I.W.Y. Part Two

Dumpster Dave could not hear anything through the window. He could see that his wife Carol was singing and knitting an ugly sweater for Christmas. He stared at her, she was so beautiful, she was there. How is this possible? He tried knocking on the crystallized goop glass, nothing. She kept on knitting. He stayed there for hours observing how she put thread and needle carefully together. Her hands were always so eloquent, expressing joy- Carol loved the holidays. He could feel his eyes water but he couldn’t cry. Carol stopped knitting and got up, and turned off the light and left. Come back, he thought. Come back, is this it? The window darkened, there was nothing left to be seen. Dumpster Dave checked periodically throughout the day to see if anything else would show up. But nothing else did that day. He was angsty, restless. He slept on the floor of the workshop unable to clean up after all.

The next day, Dumpster Dave brought two bottles of wine with him and sat on the floor staring at the darkened window. He wished it would open again. He wanted to see her again. He sat there and drank until he finished one bottle. Nothing happened, and his stomach grumbled but he ignored it. There was no greater need than to see her again. He would piss in his pants if he had to. He would not miss it opening again. He opened the other bottle of wine and when he was about halfway done with that one he placed it aside, quickly because the window had opened again. He almost tripped trying to look and he placed his palms against it and saw through. It was the workshop again, and it was empty. And it remained empty for hours and then the window darkened again. Dumpster Dave pummeled at the window. He wanted to scream, but he didn’t. He reached for his half empty bottle and chugged the rest of his wine and flung it across the room. The bottle shattered and he saw it break into a million pieces as his nostrils flared in rage.

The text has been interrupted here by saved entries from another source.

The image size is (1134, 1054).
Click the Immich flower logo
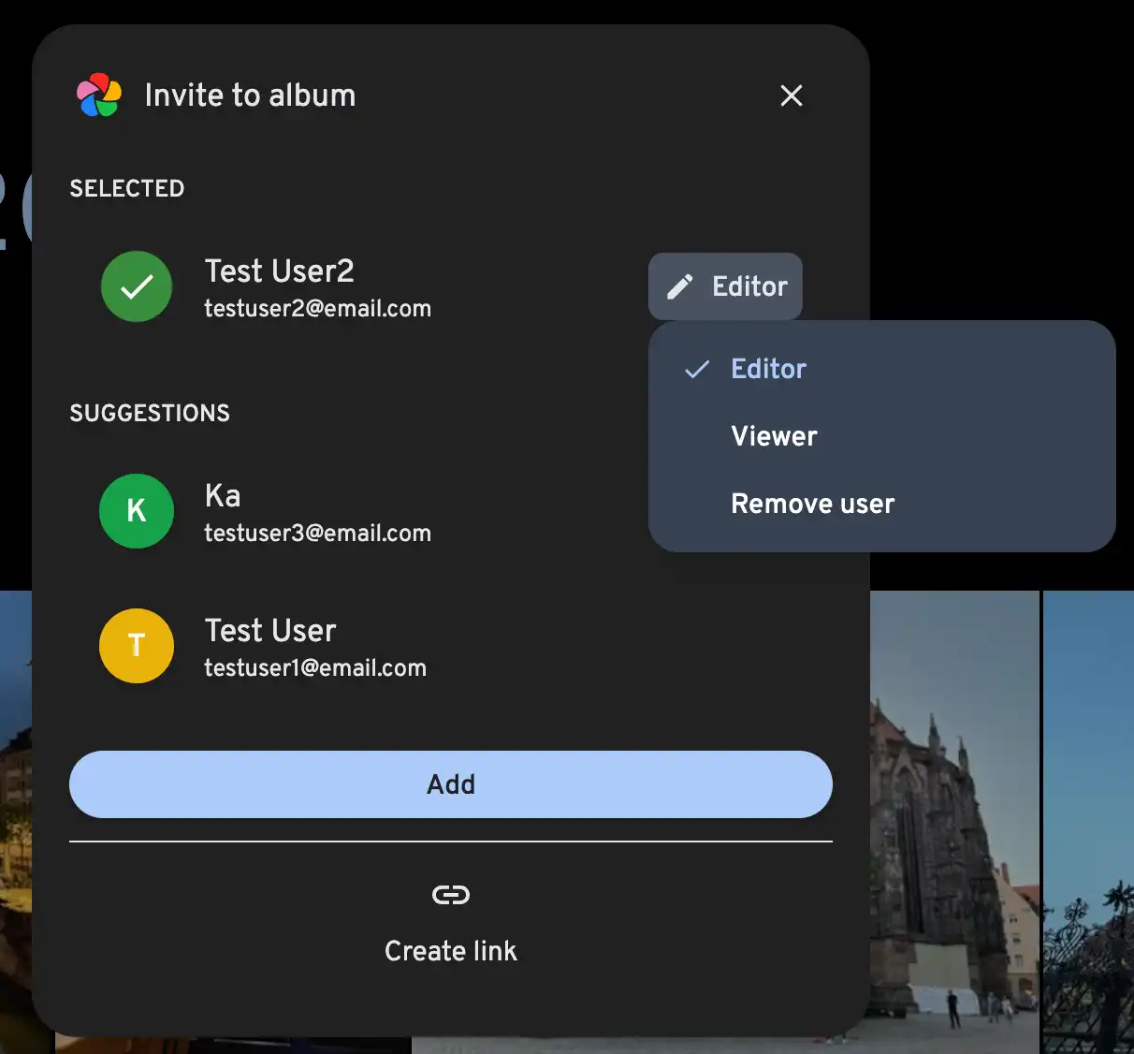(x=99, y=95)
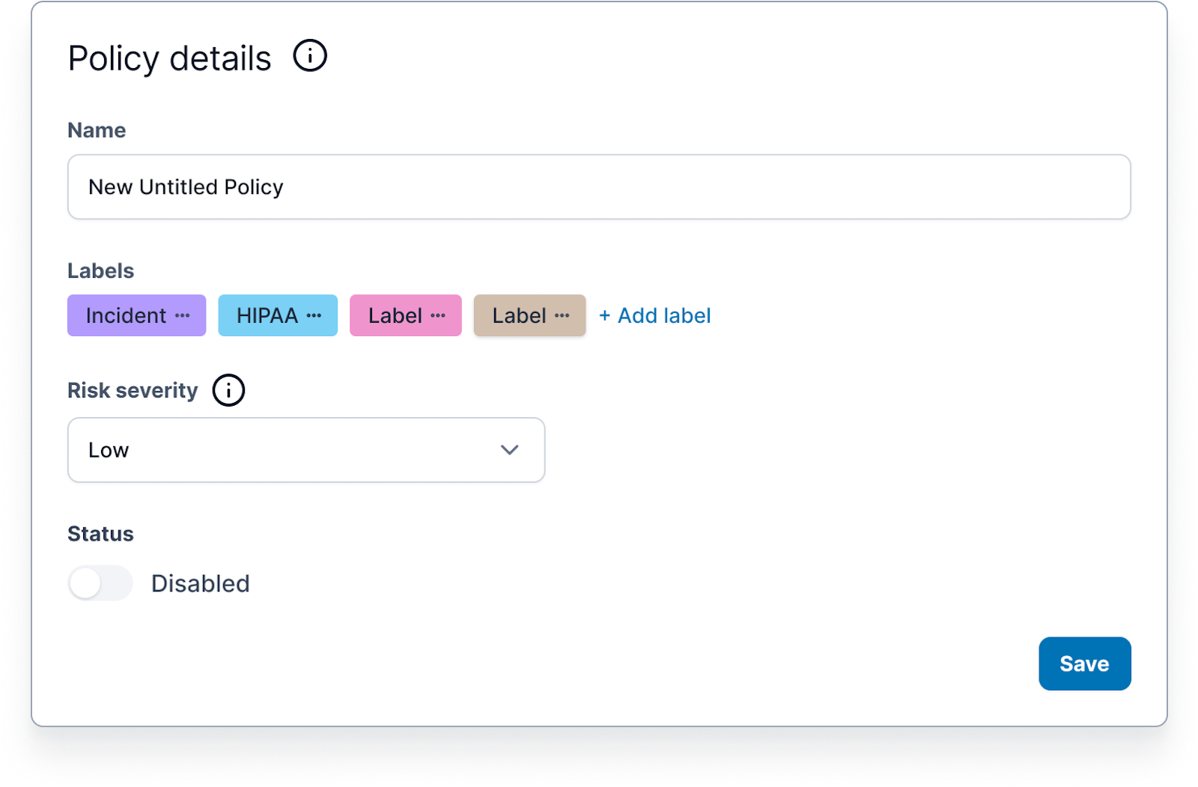
Task: Toggle the Disabled status switch
Action: (x=100, y=583)
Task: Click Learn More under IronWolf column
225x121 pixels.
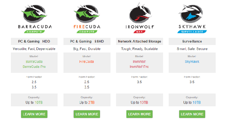Action: click(139, 114)
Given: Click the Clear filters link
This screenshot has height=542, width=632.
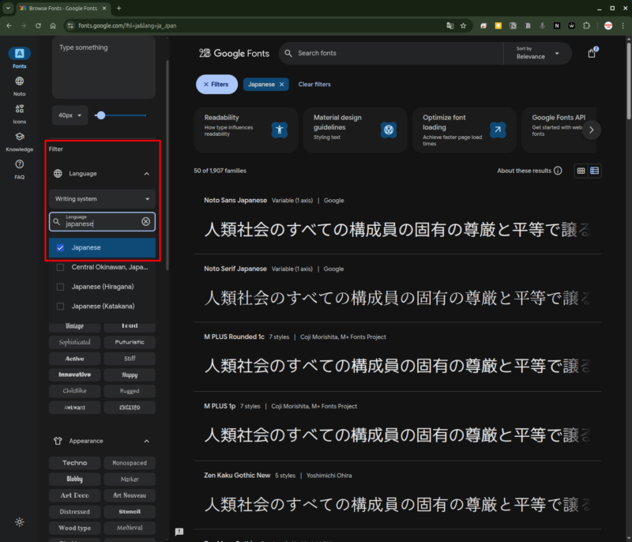Looking at the screenshot, I should pos(314,85).
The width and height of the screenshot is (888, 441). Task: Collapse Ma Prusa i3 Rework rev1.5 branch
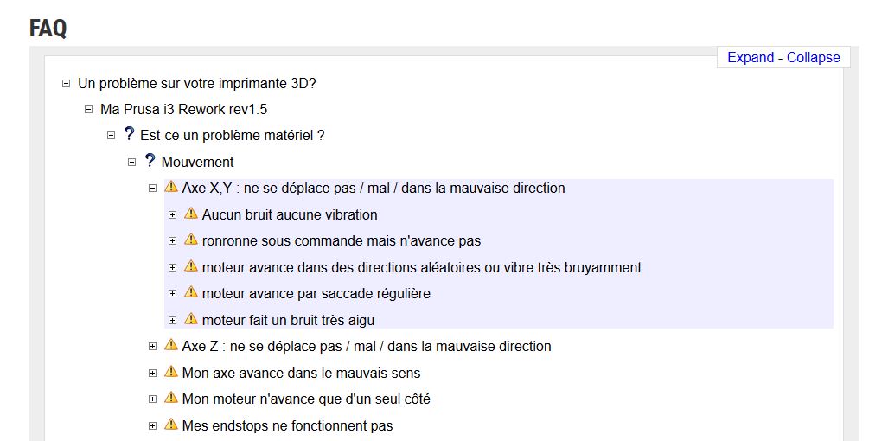tap(88, 109)
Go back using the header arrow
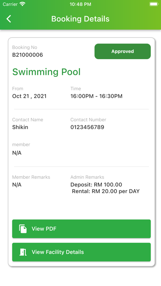Screen dimensions: 161x286 [9, 19]
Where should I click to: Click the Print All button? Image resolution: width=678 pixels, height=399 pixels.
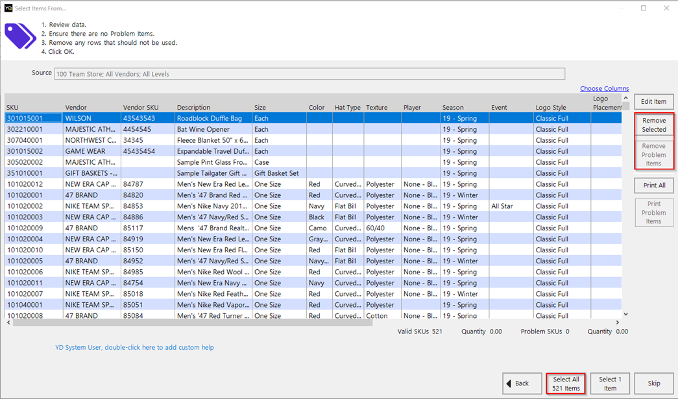(x=653, y=186)
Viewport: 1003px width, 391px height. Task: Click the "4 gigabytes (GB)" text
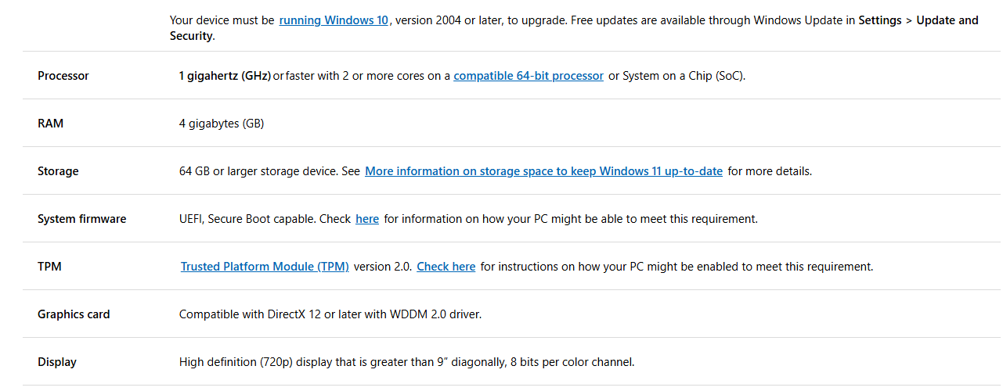click(x=222, y=124)
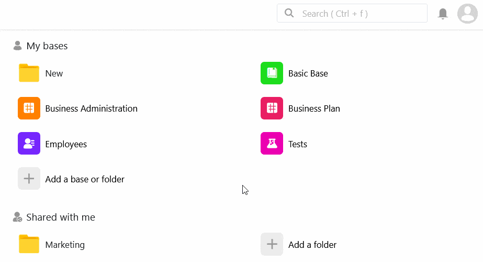Screen dimensions: 483x262
Task: Click the magnifying glass search icon
Action: 289,14
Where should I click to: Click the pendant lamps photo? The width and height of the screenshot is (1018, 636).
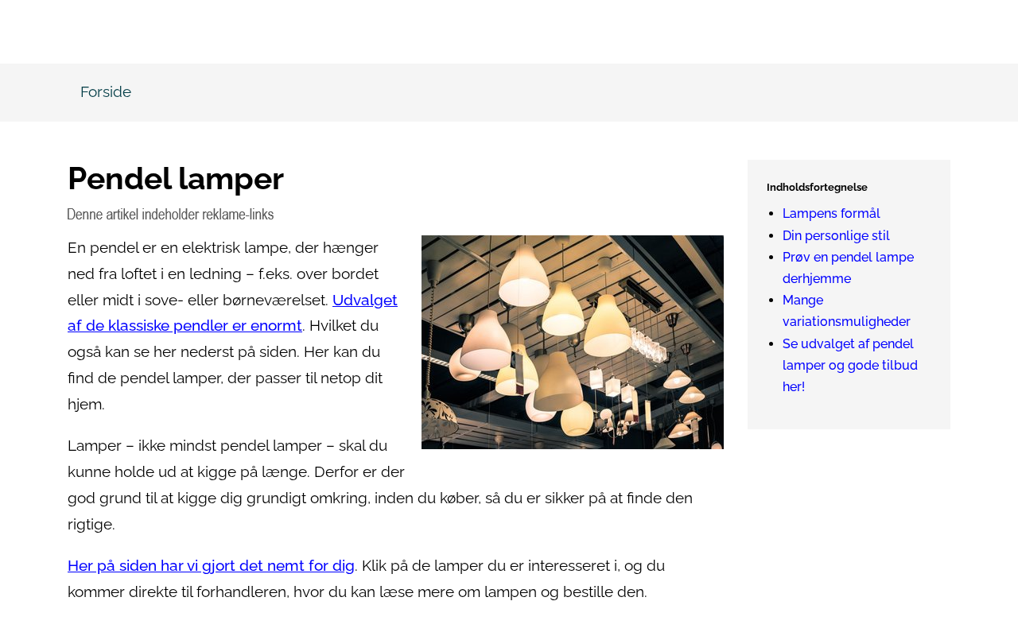click(x=573, y=342)
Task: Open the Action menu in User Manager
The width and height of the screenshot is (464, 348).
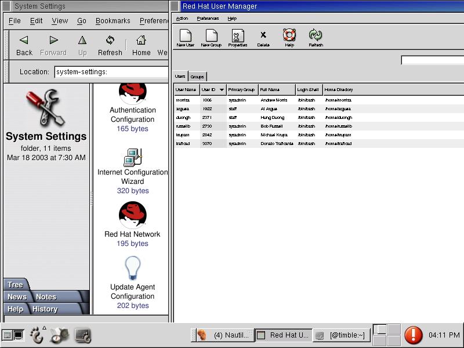Action: (182, 19)
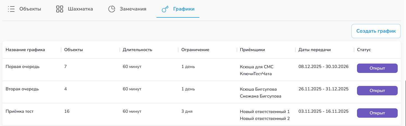Click Открыт status for Приёмка тест

tap(377, 113)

The same situation happened again, and again nothing happened. Dumpster Dave grew frustrated and drank every day looking at it. When finally, in a drunker stupor, something did happen. The room wasn’t empty anymore. But it was poorly lit, as if by a candle. And he thought he could see shadows moving. Elongated shadows from something out of view or someone- no- more than one. The shadows swayed and danced, always staying together- so intimately. Then the window darkened again. He didn’t remember ever setting foot in there with Carol. Who was that? He lay down, face down on the window and passed out, wondering, thinking, fuming.

The scenes on the window appeared more frequently. Dumpster Dave guessed the days were nothing happened was when the workshop had not been in use. The “memories” were in real time and were in random order. It had been over a month now, and nothing else had shown up like that night when those shadows appeared. Had he imagined it? There had been one where he saw Carol cleaning. Another where Carol fostered a litter of pups that had been abandoned while they were adopted. There was one where she read the entire day, and every day that he saw her he glued himself to the window and did not even eat. Dumpster Dave had lost a lot of weight, and he had not gone on his dumpster diving trips for a while now. Mail had piled up, nothing could distract him. Except, more drink. He drank more than he should have and would pass out all the time on the floor and one time, he managed to cry.

One day, as Dumpster Dave watched the window open, a strange scene appeared before him. There was a man. A man he didn’t know, and he was putting his shoes on, tying each knot carefully. He was talking, and smiling to someone behind him. Dumpster Dave stopped breathing for a second. A thought, he tried dearly to suppress, started to formulate in his head. Did Carol have an affair?